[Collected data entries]
+++

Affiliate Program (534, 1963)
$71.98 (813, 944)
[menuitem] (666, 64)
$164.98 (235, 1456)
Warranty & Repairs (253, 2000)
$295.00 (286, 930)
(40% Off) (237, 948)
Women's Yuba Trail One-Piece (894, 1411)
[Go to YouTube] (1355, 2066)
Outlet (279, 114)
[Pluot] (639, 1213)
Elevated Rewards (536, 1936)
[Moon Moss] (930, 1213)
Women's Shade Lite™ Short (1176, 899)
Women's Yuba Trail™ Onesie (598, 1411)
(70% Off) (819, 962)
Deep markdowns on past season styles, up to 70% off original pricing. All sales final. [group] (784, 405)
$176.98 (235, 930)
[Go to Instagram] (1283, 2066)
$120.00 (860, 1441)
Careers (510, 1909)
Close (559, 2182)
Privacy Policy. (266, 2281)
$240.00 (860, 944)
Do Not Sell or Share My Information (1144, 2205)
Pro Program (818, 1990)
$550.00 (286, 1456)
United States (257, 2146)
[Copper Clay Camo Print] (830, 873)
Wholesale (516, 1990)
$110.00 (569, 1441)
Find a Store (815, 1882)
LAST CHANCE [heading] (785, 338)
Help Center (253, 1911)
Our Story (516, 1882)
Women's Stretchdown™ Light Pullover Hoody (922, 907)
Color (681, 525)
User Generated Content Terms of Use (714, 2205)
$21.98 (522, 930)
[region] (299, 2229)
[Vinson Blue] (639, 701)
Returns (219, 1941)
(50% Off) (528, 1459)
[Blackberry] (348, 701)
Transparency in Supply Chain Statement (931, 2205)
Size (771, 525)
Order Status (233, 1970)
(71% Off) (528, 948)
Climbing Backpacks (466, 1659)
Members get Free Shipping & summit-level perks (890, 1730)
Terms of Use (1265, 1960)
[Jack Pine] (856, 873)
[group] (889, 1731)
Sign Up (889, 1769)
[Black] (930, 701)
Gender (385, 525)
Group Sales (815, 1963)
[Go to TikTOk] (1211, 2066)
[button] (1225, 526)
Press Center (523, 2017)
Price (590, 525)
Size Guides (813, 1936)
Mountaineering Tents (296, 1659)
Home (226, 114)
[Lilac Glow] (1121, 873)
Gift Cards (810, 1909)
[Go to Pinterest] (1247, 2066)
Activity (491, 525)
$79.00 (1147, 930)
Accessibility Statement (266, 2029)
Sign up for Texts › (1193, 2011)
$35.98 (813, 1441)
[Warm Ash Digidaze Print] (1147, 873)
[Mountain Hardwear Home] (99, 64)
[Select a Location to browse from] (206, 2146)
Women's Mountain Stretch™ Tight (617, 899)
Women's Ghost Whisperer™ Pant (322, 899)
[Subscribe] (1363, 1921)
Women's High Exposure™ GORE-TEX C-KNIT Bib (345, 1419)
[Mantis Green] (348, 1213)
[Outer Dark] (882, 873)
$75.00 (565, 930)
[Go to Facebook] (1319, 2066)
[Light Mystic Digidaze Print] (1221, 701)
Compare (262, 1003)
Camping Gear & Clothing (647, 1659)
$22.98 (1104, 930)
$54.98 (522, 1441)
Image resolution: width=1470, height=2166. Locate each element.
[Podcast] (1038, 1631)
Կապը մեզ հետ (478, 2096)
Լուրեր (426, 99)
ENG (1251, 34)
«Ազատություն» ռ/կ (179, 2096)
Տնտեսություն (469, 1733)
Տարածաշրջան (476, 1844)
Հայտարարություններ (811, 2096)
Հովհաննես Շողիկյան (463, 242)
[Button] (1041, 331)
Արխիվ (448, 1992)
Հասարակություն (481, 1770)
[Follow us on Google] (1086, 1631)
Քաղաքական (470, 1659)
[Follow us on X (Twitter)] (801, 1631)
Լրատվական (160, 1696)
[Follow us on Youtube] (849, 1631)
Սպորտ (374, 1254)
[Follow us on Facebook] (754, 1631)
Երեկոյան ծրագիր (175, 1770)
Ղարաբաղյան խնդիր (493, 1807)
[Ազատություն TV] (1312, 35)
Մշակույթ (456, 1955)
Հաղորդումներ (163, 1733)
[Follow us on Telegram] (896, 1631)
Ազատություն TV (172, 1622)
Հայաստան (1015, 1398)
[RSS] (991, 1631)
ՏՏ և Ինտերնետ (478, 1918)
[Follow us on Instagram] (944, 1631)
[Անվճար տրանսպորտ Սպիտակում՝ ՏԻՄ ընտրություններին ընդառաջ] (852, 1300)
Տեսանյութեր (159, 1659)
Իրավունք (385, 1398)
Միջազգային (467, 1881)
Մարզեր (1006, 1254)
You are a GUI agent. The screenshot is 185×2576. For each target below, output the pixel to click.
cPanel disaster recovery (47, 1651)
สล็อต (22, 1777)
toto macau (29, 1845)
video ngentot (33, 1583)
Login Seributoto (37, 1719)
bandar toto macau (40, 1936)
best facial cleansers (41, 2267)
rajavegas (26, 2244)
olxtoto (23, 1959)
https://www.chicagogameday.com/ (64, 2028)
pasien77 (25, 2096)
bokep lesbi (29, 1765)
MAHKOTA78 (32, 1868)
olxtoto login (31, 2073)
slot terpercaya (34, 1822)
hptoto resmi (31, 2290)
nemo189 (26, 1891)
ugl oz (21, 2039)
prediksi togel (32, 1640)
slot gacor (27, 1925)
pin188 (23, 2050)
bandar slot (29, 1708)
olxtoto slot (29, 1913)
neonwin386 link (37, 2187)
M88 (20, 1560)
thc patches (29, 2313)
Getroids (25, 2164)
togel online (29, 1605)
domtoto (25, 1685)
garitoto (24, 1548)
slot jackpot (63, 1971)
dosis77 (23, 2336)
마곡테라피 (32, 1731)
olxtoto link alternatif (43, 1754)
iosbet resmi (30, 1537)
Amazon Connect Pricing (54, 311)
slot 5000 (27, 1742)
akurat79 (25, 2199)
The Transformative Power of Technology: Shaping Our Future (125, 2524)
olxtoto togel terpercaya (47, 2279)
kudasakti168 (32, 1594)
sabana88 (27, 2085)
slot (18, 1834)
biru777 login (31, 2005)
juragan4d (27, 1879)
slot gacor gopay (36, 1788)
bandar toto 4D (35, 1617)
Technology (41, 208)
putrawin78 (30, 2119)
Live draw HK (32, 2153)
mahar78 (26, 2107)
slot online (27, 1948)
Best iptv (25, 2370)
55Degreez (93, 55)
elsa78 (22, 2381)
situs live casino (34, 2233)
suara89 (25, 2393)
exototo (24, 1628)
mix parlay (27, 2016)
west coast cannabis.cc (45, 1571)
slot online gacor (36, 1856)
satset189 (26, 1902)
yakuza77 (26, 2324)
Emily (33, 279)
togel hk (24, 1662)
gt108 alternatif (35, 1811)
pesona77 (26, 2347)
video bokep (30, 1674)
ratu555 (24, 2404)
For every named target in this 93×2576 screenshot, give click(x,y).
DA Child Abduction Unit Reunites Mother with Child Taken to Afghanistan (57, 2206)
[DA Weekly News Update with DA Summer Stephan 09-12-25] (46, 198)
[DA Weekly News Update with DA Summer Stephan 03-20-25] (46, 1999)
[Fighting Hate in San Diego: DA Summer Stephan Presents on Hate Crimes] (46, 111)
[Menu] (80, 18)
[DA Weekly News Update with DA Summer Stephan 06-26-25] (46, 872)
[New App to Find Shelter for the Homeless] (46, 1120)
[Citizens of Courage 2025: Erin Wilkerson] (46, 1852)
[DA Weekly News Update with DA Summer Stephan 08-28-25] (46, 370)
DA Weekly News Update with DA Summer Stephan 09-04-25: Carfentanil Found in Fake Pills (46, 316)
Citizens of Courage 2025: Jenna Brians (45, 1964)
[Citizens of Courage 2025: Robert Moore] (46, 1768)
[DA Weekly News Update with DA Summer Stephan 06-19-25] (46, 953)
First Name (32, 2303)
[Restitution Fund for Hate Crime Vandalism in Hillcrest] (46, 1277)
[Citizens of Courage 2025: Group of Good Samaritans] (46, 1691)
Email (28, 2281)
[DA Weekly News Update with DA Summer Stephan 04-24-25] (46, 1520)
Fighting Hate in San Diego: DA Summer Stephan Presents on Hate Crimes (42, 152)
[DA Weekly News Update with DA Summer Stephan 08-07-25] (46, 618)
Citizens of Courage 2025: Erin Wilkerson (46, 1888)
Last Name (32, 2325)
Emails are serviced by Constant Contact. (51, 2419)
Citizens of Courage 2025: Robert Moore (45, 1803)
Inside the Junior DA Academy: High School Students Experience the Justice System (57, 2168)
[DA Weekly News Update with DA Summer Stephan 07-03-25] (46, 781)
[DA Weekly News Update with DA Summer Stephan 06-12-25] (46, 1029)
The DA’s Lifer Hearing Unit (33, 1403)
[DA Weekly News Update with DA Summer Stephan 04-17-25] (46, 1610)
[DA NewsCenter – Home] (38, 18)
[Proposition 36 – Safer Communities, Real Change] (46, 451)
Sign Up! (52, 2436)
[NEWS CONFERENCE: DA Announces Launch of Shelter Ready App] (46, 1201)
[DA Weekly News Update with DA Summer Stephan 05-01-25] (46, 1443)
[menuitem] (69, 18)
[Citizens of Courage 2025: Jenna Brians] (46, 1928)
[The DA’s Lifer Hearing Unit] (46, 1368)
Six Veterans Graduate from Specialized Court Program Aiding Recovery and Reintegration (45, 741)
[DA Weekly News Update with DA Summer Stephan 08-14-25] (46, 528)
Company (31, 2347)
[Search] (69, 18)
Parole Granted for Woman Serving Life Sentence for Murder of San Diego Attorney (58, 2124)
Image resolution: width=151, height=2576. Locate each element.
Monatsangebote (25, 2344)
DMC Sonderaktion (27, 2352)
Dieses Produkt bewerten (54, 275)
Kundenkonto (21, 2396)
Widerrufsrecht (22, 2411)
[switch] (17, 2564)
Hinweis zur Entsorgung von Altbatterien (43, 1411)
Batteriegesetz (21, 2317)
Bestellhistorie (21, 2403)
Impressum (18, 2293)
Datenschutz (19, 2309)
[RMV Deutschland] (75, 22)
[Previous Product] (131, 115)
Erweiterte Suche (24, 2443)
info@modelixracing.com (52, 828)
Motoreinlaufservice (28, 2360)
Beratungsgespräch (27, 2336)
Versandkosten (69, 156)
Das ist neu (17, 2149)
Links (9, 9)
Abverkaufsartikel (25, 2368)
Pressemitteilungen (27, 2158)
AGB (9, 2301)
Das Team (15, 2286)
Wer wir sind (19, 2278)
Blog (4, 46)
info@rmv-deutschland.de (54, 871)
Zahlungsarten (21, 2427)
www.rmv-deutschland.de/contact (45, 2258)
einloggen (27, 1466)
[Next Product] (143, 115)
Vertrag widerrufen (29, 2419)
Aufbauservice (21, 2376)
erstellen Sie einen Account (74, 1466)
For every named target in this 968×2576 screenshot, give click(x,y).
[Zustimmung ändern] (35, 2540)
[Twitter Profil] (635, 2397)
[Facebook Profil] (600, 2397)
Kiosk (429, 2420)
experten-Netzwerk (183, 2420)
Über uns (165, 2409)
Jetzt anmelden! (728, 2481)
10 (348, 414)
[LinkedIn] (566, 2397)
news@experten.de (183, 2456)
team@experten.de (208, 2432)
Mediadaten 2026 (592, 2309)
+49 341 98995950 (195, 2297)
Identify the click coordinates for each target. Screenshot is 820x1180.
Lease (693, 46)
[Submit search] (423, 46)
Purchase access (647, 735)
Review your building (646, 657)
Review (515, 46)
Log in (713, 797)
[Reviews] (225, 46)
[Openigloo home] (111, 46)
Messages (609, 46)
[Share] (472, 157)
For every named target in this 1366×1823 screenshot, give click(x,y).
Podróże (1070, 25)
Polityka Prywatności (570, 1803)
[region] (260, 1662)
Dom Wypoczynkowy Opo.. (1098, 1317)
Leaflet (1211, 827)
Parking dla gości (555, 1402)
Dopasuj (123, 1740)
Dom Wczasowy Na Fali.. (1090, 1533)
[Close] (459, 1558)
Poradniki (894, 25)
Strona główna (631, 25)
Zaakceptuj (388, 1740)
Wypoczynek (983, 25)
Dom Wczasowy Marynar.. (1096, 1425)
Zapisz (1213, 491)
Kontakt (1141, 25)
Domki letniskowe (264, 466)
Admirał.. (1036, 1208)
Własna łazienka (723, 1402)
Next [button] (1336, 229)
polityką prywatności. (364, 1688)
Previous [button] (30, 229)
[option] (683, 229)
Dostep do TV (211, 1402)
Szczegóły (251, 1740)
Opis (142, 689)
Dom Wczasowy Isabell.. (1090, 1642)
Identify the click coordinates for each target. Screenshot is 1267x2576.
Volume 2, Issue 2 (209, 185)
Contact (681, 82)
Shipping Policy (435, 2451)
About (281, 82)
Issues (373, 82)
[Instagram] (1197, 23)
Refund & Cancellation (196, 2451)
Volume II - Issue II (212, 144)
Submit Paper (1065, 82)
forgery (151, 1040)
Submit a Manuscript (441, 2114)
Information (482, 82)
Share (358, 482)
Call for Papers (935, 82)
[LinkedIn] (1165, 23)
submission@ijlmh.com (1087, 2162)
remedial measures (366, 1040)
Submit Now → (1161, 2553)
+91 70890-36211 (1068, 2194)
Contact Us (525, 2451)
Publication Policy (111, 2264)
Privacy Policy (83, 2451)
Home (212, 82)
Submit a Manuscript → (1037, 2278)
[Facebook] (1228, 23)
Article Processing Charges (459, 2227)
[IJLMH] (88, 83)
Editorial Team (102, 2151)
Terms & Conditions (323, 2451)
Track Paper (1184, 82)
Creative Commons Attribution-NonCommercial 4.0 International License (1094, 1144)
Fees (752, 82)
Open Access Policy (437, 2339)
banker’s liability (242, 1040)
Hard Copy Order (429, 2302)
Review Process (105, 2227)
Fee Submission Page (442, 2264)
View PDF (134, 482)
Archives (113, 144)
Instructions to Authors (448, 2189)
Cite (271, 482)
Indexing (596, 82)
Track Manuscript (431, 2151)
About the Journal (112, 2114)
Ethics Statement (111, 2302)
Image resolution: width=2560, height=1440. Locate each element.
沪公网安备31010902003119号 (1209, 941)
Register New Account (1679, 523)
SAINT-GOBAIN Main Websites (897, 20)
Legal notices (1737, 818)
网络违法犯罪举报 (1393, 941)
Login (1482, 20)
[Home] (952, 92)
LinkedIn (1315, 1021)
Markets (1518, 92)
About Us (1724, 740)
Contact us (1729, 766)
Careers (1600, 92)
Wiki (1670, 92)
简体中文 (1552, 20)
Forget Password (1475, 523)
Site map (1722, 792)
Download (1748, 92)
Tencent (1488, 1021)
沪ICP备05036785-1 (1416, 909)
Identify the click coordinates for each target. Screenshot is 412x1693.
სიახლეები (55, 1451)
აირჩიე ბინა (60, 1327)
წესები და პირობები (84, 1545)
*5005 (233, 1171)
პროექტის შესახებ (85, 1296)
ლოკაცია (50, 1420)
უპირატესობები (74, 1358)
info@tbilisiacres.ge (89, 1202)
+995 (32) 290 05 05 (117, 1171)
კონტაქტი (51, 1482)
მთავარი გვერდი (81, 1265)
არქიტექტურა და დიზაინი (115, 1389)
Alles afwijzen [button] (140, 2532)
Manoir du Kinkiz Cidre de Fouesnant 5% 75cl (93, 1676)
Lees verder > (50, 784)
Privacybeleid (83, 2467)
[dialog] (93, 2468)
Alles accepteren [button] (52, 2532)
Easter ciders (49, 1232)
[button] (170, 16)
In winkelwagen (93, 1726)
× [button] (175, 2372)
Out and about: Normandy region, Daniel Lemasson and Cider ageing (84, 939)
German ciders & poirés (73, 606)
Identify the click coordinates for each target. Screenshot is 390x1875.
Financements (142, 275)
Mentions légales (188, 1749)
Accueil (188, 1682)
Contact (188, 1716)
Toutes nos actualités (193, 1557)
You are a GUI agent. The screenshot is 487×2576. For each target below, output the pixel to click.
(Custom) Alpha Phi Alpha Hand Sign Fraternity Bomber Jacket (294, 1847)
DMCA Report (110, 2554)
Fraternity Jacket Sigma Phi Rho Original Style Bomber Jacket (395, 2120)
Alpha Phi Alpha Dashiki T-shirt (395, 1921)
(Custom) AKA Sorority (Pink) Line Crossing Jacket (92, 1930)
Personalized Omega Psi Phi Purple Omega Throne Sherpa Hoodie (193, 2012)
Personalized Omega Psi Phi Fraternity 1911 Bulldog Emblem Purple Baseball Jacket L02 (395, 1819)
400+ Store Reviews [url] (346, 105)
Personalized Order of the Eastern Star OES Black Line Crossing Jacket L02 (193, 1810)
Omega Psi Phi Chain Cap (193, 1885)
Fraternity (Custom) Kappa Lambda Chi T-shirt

+++

Copy out each line of the data above, exactly, if it lies between the line holding "Inside the Junior" and the line holding "Erweiterte Suche (24, 2443)", inclusive; copy no other line.

Inside the Junior DA Academy: High School Students Experience the Justice System (57, 2168)
[DA Weekly News Update with DA Summer Stephan 07-03-25] (46, 781)
[DA Weekly News Update with DA Summer Stephan 06-12-25] (46, 1029)
The DA’s Lifer Hearing Unit (33, 1403)
[DA Weekly News Update with DA Summer Stephan 04-17-25] (46, 1610)
[DA NewsCenter – Home] (38, 18)
[Proposition 36 – Safer Communities, Real Change] (46, 451)
Sign Up! (52, 2436)
[NEWS CONFERENCE: DA Announces Launch of Shelter Ready App] (46, 1201)
[DA Weekly News Update with DA Summer Stephan 05-01-25] (46, 1443)
[menuitem] (69, 18)
[Citizens of Courage 2025: Jenna Brians] (46, 1928)
[The DA’s Lifer Hearing Unit] (46, 1368)
Six Veterans Graduate from Specialized Court Program Aiding Recovery and Reintegration (45, 741)
[DA Weekly News Update with DA Summer Stephan 08-14-25] (46, 528)
Company (31, 2347)
[Search] (69, 18)
Parole Granted for Woman Serving Life Sentence for Murder of San Diego Attorney (58, 2124)
Image resolution: width=151, height=2576. Locate each element.
Monatsangebote (25, 2344)
DMC Sonderaktion (27, 2352)
Dieses Produkt bewerten (54, 275)
Kundenkonto (21, 2396)
Widerrufsrecht (22, 2411)
[switch] (17, 2564)
Hinweis zur Entsorgung von Altbatterien (43, 1411)
Batteriegesetz (21, 2317)
Bestellhistorie (21, 2403)
Impressum (18, 2293)
Datenschutz (19, 2309)
[RMV Deutschland] (75, 22)
[Previous Product] (131, 115)
Erweiterte Suche (24, 2443)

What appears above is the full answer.